In the first two parts of this series we saw first of all how Germany after the Second World War needed a reconstruction myth to sweep away the horrors of the Nazi past and yet, at the same time, avoid completely the reason for the Nazi’s rise to power. We saw how in order to do this two intellectual groups – the Western Marxists and the ordoliberals – came up with the idea that the true problem of Nazism had to with it being a state ideology. We then showed that this was not, in actual fact, the case at all and that Nazism was, if not an anti-state ideology, at the very least one which aimed at a weak subordinated state. Now let us turn to look at the reality of how Nazi society actually functioned – and how it was actually a reversion to a more primitive form of social organisation amplified to fit a modern mass society.

Nazism as Church or Army

In 1922 Sigmund Freud published Group Psychology and the Analysis of the Ego, one of his most fascinating books. One gets the hint that there must have been something in the air of the Austria of the day because Group Psychology and the Analysis of the Ego not only stands out as the best text on group psychology and group formation ever written but it is also, if read correctly, provides a chilling glance into Germany and Austria a decade into the future. Was Freud writing with Austrian anti-Semites in mind? I will leave that to literary scholars to discern but it strikes me as not unlikely.

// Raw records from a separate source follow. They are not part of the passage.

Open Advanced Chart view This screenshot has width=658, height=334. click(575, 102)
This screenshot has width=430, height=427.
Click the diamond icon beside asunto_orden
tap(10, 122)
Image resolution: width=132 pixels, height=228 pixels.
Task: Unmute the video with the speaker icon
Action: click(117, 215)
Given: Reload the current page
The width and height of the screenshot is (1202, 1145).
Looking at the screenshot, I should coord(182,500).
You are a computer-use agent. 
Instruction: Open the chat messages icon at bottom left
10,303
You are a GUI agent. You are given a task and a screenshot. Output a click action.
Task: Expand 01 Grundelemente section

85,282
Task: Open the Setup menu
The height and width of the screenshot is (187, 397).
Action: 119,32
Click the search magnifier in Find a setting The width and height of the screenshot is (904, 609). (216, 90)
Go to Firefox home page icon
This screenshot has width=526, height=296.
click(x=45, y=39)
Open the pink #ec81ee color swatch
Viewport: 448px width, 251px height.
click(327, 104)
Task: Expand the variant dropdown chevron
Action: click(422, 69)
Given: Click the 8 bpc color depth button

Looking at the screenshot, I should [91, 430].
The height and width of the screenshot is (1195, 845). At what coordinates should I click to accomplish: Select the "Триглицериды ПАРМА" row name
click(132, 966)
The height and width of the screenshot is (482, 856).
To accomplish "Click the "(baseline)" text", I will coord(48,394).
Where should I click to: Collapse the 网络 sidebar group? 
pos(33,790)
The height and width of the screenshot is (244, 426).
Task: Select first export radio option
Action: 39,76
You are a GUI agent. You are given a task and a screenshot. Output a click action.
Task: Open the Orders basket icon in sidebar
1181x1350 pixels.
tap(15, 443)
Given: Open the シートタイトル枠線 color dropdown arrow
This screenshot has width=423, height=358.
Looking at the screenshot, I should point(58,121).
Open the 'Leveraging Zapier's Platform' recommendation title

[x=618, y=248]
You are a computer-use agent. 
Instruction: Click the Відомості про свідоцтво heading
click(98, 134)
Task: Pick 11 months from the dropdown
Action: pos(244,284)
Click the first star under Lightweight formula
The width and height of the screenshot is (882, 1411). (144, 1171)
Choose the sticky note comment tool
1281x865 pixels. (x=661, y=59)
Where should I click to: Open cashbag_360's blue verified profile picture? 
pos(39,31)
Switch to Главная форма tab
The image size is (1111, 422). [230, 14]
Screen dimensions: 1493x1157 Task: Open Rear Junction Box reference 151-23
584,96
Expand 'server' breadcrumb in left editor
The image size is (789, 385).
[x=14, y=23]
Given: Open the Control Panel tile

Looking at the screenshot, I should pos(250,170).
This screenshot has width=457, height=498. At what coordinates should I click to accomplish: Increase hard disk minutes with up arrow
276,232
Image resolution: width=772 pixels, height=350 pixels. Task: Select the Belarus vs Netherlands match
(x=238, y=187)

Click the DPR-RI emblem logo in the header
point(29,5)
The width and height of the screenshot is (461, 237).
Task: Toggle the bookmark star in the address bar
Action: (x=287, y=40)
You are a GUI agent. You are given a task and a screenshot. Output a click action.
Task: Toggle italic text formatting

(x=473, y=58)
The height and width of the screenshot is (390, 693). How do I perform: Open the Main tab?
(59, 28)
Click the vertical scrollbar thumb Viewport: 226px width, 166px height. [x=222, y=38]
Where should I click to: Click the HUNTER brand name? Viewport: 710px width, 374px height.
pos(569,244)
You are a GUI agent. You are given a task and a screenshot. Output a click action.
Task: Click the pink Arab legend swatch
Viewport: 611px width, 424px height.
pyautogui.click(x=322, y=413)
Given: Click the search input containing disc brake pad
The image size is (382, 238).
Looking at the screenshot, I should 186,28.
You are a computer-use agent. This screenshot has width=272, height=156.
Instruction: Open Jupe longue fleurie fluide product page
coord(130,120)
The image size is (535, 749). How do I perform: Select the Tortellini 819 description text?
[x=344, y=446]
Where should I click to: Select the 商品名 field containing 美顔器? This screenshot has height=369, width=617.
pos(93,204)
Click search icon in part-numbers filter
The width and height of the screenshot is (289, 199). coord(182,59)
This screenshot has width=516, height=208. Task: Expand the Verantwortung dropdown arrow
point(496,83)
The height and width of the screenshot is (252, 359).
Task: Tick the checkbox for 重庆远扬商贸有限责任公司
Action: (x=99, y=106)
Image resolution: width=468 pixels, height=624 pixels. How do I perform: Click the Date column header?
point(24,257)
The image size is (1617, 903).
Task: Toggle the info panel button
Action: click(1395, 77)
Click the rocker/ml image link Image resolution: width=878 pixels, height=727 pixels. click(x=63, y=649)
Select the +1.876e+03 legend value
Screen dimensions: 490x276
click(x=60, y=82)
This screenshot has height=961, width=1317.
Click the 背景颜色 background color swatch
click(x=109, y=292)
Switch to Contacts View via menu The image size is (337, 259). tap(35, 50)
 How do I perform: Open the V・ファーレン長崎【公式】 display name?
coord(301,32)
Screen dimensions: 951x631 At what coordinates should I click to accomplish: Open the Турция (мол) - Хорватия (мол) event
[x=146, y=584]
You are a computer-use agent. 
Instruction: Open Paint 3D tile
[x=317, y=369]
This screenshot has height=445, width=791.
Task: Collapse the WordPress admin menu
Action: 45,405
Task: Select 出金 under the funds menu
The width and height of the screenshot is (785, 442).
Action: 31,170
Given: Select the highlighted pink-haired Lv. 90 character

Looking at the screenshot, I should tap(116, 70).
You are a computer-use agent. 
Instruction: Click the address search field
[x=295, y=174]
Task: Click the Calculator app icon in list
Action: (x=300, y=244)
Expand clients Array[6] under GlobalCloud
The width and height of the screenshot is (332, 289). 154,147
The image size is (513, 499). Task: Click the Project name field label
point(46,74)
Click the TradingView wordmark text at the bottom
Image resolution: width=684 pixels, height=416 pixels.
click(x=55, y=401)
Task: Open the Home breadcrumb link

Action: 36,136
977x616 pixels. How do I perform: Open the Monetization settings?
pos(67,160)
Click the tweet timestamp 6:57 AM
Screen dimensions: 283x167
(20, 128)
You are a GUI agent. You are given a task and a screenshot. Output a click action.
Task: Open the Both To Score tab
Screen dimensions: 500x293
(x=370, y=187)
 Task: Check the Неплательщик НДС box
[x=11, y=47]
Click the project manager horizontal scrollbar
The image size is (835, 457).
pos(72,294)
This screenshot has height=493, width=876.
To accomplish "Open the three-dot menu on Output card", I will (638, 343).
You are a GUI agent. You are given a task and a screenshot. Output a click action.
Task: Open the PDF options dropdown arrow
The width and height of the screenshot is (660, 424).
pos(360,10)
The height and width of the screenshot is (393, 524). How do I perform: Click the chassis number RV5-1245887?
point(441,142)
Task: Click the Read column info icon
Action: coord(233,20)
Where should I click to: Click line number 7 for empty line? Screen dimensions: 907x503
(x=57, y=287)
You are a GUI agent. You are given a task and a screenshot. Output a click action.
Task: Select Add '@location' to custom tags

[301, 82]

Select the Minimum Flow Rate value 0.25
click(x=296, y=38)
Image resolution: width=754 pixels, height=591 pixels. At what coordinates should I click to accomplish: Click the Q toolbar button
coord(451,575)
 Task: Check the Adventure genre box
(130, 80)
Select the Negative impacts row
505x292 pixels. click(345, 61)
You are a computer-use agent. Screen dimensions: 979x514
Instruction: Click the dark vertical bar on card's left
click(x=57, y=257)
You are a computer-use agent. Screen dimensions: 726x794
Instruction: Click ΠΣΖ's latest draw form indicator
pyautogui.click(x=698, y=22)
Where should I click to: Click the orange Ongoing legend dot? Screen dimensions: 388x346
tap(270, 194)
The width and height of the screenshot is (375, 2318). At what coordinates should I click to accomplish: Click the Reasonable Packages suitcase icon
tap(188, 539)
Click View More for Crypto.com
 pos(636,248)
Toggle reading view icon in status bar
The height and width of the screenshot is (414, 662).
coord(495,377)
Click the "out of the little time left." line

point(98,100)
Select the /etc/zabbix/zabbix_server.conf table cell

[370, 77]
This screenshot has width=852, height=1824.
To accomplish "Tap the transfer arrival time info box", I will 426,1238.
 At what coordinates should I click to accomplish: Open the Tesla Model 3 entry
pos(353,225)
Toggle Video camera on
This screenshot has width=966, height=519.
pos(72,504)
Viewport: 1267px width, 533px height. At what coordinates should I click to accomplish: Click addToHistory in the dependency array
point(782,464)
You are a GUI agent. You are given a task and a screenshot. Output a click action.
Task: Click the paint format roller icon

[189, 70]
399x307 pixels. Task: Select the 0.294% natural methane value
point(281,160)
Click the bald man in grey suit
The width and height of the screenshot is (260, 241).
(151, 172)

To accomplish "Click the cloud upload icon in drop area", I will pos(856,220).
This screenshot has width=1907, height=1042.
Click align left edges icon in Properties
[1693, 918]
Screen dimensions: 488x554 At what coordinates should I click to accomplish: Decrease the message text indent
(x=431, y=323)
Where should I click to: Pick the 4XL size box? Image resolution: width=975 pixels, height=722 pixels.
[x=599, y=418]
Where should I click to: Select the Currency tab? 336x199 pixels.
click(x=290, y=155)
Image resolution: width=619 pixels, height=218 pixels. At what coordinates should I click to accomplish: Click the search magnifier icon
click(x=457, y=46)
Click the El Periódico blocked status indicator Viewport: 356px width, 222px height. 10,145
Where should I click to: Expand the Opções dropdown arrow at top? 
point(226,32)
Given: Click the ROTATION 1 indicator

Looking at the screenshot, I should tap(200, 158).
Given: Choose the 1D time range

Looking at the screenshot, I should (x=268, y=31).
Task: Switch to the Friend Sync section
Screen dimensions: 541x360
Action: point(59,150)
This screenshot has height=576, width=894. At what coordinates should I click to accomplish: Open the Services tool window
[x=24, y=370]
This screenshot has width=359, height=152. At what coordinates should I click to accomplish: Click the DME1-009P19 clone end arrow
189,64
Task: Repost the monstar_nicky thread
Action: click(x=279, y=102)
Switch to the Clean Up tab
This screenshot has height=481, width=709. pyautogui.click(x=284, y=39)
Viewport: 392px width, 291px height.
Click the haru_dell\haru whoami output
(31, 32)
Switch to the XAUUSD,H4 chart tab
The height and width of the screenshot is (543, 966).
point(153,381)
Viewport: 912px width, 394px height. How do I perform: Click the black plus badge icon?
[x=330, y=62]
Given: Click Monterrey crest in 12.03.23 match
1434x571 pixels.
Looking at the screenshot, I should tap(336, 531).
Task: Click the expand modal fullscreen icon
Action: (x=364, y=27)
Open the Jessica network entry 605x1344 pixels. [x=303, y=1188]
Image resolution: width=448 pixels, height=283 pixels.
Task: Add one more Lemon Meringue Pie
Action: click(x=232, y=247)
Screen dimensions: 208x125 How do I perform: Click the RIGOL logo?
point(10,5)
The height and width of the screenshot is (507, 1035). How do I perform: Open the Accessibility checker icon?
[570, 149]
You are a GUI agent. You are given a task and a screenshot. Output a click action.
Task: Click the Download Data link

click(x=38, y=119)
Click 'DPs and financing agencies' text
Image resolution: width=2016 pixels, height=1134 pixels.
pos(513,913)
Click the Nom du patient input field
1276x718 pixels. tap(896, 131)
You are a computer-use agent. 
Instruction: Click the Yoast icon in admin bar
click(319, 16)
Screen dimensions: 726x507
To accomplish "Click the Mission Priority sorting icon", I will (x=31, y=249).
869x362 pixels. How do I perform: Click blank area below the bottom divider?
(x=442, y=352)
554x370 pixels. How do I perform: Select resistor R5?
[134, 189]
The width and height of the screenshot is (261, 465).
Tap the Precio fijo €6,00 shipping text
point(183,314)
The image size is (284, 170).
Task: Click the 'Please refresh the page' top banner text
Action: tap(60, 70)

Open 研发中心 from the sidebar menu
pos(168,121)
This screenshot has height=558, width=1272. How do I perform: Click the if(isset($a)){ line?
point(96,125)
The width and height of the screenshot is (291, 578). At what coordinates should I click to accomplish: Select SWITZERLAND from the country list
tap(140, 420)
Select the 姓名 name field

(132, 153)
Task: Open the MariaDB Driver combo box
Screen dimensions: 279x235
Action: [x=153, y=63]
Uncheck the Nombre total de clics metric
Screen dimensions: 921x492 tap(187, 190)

In a chapter entitled “Two Artificial Groups: The Church and the Army” Freud lays out how these institutions form into cohesive and highly organised groups. What is so fascinating in reading this chapter is that Nazi society was essentially identical in its structure to the structure of the church and army that Freud describes. Quite simply, to understand the immediate hierarchical relationships under Nazism and how they transact is to understand the essence of the ideology in both theory and practice. The state under Nazism, on the other hand, is about as relevant to understanding it as the bureaucracies of the church and the army are to understanding those institutions. Certainly they could not function without these bureaucracies but to try to derive their essential structure from them would be pure silliness – like trying to figure out the taste of a piece of food by looking at its ingredients. Let us look then at Freud’s characterisation of the church and the army to better understand the essential structure of Nazi society.

Freud starts by pointing out that the church and the army are largely involuntary organisations. The following may appear slightly dated today (he was writing after the First World War), but let us take Freud at his word as in his own time much of what he is saying is true. He writes:

A church and an army are artificial groups, that is, a certain external force is employed to prevent them from disintegrating and to check alterations in their structure. As a rule a person is not consulted or is given no choice, as to whether he wants to enter such a group; any attempt at leaving it is usually met with persecution or with severe punishment, or has quite definite conditions attached to it.

This is, of course, identical to the social structures under Nazism. Provided that you are lucky enough to be a member of the Volksgemeinschaft – and not a “degenerate” – you would be well-advised not to opt-out of this supposedly privileged position. This squares somewhat with the mainstream narrative regarding Nazism: that it was a relationship of force between totalitarian super-state and an un-free subject. However, for Freud a relationship of force was not sufficient to bind together such institutions as a church or an army. A relationship of force did not constitute their essential structure. He writes:

In a church (and we may with advantage take the Catholic Church as a type) as well as in an army, however different the two may be in other respects, the same illusion holds good of there being a head – in the Catholic Church Christ, in an army its Commander-in-Chief – who loves all the individuals in the group with an equal love. Everything depends upon this illusion; if it were to be dropped, then both Church and army would dissolve, so far as the external force permitted them to.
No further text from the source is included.